Plumbago zeylanica L. (redirected from: Plumbago scandens)
Family: Plumbaginaceae
[Plumbago scandens L.]
Plumbago zeylanica image

Plants herbaceous. Stems prost-rate, climbing, or erect, glabrous. Leaves petiolate (to 1.5 cm) or sessile; blade ovate, lance-elliptic, or spatulate to oblanceolate, (3-)5-9(-15) × (1-)2.5-4(-7) cm, base attenuate, apex acute, acuminate, or obtuse. Inflorescences 3-15(-30) cm, rachises glandular, viscid; floral bracts lanceolate, 3-7 × 1-2 mm. Flowers heterostylous; calyx 7-11(-13) mm, tube glabrous but with stalked glands along length of ribs; corolla white, 17-33 mm, tube 12.5-28 mm (less than 2 times length of calyx), lobes 5-12 × 3-3.5 mm; stamens included. Capsules 7.5-8 mm. Seeds reddish brown to dark brown, 5-6 mm.
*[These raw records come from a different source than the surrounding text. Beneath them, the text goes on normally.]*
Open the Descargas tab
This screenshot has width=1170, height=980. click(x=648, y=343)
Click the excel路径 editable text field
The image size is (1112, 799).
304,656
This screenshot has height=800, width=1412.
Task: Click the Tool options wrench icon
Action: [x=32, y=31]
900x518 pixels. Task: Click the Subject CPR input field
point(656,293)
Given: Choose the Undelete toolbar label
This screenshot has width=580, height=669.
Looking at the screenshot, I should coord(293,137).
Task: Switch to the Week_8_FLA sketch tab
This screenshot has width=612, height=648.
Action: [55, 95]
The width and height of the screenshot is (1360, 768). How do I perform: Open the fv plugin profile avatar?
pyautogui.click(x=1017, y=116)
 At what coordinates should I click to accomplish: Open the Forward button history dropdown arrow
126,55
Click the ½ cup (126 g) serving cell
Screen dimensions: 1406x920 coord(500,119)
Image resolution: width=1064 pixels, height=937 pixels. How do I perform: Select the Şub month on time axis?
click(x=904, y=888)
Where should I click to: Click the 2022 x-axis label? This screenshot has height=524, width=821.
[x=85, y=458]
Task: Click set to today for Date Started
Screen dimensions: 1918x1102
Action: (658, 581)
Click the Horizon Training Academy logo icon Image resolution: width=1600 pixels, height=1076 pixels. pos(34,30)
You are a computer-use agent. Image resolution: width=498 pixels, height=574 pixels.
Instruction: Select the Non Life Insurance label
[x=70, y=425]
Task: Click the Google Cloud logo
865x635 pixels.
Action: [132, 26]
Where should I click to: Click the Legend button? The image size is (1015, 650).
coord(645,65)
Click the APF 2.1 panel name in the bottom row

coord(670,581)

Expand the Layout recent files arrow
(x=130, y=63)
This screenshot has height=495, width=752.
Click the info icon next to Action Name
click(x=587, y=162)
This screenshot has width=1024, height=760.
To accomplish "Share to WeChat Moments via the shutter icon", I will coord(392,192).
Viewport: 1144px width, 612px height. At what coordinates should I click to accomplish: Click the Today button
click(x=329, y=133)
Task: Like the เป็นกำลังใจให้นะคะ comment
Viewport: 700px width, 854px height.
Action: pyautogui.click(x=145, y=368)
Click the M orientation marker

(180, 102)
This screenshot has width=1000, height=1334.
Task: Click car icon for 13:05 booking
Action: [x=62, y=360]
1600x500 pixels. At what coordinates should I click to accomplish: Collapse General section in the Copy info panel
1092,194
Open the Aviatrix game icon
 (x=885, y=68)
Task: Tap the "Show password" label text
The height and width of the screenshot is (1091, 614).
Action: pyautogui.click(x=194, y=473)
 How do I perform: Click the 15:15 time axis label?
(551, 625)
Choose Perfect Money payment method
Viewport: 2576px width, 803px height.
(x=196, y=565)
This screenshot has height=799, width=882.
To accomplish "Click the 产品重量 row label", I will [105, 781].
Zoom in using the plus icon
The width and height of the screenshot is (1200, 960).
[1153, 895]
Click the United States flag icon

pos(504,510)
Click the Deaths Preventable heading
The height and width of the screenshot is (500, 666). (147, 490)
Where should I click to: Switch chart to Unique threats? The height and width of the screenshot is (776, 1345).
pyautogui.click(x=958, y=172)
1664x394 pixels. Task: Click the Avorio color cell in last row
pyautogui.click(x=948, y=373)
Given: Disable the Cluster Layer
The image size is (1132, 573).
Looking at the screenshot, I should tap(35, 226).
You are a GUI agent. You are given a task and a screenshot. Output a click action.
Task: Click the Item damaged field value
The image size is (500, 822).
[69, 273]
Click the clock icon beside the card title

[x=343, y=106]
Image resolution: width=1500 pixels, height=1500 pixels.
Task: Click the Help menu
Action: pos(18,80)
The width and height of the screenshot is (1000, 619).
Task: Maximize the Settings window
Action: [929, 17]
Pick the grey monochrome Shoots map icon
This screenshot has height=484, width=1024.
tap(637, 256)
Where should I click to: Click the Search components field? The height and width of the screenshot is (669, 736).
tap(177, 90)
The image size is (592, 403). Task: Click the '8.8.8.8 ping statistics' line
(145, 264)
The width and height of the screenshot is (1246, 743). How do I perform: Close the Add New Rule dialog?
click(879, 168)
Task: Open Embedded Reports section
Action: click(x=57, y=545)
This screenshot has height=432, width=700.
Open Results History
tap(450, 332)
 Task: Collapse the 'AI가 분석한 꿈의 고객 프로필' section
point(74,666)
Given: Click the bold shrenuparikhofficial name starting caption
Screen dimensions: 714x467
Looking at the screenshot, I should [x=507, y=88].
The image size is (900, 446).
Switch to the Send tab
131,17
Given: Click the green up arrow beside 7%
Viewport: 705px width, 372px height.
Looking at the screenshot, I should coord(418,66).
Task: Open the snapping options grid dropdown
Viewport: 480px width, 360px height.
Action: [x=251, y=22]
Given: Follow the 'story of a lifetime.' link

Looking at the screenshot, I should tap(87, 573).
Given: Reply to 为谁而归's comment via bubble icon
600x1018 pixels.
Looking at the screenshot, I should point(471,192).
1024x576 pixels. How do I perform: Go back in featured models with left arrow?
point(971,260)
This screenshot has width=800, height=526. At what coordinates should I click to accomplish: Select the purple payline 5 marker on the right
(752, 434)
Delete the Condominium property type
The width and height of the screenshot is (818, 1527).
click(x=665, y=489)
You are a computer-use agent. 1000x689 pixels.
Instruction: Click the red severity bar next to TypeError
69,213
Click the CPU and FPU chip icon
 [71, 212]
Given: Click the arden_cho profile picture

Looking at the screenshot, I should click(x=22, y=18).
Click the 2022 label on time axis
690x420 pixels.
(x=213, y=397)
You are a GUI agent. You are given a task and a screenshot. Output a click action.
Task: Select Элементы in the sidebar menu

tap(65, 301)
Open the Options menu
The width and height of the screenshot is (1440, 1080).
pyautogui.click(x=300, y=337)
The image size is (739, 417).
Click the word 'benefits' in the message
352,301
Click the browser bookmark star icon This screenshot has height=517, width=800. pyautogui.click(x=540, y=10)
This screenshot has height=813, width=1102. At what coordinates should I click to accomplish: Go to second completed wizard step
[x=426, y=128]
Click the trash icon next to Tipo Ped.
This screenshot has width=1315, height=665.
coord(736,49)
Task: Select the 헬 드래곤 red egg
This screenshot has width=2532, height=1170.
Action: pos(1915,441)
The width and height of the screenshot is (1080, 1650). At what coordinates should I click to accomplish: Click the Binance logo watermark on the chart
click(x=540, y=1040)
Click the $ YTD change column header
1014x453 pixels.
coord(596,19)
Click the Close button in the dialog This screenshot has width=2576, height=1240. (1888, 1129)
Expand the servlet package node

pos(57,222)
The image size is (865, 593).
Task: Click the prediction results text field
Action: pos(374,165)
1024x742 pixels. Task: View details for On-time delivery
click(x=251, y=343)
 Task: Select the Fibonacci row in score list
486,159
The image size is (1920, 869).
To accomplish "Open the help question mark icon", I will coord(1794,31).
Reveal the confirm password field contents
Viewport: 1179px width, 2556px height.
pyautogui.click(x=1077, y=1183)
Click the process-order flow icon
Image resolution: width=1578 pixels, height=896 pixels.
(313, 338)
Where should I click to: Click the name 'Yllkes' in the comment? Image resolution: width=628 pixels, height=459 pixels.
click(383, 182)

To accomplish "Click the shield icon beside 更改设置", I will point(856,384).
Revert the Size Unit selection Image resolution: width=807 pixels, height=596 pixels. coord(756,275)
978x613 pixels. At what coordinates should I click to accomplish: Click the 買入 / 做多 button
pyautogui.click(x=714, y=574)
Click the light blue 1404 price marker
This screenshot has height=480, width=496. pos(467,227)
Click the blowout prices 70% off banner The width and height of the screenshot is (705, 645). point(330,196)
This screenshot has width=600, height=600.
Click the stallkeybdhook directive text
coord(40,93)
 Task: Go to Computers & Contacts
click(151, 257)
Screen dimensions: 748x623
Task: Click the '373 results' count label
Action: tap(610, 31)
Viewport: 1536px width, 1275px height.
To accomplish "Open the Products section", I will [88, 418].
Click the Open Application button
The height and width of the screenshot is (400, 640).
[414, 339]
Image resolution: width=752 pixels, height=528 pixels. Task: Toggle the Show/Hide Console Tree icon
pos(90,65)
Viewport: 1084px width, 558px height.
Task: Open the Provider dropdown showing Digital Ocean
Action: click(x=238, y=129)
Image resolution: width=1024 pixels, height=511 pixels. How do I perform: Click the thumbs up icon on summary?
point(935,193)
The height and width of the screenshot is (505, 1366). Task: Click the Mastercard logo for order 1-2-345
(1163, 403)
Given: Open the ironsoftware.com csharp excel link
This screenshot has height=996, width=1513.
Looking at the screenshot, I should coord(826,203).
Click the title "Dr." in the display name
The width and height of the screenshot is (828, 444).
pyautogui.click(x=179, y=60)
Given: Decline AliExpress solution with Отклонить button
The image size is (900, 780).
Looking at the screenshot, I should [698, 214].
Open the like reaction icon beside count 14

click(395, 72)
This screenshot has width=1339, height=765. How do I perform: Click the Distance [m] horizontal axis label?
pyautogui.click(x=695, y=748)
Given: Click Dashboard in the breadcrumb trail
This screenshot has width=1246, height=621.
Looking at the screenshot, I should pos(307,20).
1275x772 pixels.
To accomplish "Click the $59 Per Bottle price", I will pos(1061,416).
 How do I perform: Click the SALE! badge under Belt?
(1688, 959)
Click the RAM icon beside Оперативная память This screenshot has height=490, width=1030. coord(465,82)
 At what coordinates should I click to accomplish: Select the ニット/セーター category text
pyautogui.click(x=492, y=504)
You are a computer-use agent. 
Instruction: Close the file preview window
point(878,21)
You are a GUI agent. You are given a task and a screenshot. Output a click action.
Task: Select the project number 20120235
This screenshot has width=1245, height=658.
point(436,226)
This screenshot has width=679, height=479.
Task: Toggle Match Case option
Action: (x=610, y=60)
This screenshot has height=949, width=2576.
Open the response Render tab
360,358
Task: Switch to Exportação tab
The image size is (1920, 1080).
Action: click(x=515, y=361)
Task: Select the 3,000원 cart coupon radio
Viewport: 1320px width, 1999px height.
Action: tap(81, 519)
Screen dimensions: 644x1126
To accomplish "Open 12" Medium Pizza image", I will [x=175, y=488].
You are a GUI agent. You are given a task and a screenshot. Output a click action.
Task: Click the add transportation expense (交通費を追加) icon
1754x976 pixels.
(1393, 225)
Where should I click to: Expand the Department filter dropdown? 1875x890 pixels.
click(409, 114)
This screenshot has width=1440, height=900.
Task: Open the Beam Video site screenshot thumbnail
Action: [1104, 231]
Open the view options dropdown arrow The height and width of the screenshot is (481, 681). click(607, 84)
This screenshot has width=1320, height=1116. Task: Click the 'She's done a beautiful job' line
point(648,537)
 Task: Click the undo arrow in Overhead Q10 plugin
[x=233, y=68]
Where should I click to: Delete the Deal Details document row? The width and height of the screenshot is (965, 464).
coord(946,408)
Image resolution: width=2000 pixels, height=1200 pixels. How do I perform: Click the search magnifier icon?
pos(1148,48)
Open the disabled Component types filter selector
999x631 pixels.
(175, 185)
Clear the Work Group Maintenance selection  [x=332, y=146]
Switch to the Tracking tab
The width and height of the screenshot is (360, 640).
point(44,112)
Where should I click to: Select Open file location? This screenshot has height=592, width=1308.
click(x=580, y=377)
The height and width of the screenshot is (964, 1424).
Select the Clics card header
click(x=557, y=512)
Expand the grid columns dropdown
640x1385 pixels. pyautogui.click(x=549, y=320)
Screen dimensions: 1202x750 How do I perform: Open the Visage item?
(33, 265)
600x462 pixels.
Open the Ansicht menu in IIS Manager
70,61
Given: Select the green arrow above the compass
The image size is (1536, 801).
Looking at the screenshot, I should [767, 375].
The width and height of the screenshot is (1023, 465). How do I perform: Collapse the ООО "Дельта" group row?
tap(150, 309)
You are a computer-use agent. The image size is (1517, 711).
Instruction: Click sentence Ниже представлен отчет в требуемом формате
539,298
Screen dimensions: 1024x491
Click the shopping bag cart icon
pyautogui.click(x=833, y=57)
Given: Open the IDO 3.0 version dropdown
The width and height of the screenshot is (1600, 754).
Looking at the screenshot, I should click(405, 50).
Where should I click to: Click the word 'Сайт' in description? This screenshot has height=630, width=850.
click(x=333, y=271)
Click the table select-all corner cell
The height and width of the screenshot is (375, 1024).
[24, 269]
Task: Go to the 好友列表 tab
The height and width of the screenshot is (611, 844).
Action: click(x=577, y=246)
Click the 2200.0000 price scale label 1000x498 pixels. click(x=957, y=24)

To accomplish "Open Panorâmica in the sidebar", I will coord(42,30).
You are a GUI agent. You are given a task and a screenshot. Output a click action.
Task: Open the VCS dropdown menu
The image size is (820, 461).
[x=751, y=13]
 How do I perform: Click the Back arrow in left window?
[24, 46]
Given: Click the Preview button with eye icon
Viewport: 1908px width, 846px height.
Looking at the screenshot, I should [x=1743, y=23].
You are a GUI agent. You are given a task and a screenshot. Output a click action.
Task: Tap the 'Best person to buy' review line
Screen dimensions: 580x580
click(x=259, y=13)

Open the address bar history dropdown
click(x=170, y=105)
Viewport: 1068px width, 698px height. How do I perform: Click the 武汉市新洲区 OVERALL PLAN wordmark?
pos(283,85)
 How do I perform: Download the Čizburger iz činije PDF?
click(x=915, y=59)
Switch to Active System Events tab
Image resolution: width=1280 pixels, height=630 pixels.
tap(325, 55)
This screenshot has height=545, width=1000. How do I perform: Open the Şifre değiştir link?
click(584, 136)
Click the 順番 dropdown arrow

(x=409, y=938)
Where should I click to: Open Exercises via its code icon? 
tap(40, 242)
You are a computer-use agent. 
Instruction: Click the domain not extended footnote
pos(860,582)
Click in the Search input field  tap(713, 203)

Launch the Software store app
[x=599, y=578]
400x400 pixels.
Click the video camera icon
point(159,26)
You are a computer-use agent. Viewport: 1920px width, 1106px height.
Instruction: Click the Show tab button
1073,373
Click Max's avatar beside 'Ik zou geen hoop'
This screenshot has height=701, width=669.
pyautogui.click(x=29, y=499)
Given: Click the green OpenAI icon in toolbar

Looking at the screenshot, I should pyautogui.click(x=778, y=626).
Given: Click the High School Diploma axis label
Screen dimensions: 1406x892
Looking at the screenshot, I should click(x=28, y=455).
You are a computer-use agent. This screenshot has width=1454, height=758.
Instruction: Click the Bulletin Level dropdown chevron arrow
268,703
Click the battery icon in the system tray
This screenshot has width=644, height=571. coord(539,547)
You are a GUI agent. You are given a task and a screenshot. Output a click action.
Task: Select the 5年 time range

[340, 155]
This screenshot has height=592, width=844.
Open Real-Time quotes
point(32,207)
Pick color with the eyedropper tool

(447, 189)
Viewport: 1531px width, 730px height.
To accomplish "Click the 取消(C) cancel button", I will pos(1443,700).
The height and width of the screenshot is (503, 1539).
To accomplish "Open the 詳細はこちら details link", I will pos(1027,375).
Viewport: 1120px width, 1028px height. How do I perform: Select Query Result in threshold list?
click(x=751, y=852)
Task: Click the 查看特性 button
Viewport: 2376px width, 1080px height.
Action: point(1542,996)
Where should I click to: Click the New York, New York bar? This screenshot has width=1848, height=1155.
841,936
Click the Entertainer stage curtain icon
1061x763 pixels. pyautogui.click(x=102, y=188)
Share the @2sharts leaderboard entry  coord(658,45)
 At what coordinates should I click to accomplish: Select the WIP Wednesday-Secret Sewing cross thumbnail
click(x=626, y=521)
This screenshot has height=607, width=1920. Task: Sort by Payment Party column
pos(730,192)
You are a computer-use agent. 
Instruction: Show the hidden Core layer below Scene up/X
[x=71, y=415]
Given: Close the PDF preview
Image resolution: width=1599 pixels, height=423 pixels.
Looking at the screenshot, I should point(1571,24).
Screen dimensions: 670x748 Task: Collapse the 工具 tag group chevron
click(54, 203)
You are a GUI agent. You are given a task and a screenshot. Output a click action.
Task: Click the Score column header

Flowering year-round. Palm groves, thickets, shady hummocks, shell mounds, rocky places in open areas; 0-50 m; Ariz., Fla., Tex.; Mexico; Central America; South America; Asia; Africa; Pacific Islands.

Plumbago zeylanica and P. scandens, both Linnaean species, have heretofore been treated as distinct, the former name applied exclusively to Old World plants, the latter to New World specimens. John Edmondson (pers. comm.) indicates that he believes this 'could be a classic case of New World and Old World taxonomists each doing their own thing.' Plants in herbaria under these two names appear indistinguishable.

Kearney and Peebles 1969, Shreve and Wiggins 1964

Duration: Perennial

Nativity: Non-Native

Lifeform: Vine

General: Suffrutescent perennials, decumbent to scandent, straggly, with slender weak stems to 3 m long, glabrous except for the inflorescence.

Leaves: Alternate, elliptic, lance-elliptic, oblong, or ovate, acute or acuminate, margins entire.

Flowers: White or blue-tinged, perfect, regular, 5-merous, salverform with a long, slender tube, sessile or subsessile, borne in panicles of spikelike racemes, calyx tubular with 5 green nerves and dotted with stipitate glands, stamens 5, free from the corolla, anthers barely exserted, single style.

Fruits: Fruit an ovoid, slender, 1-seeded capsule.

Ecology: Found in canyons, shaded hillsides, along roads, fences, and stone walls, from 2,500-4,000 ft (762-1219 m); flowering May-September.

Notes: Look for this species under Plumbago scandens.

Ethnobotany: Used for swollen parts of the body and also applied to sores.

Etymology: Plumbago is a Latin name derived from plumbum for lead, and ago, which is a common plant name indicating a resemblance, while zeylanica means of or from Ceylon (Sri Lanka).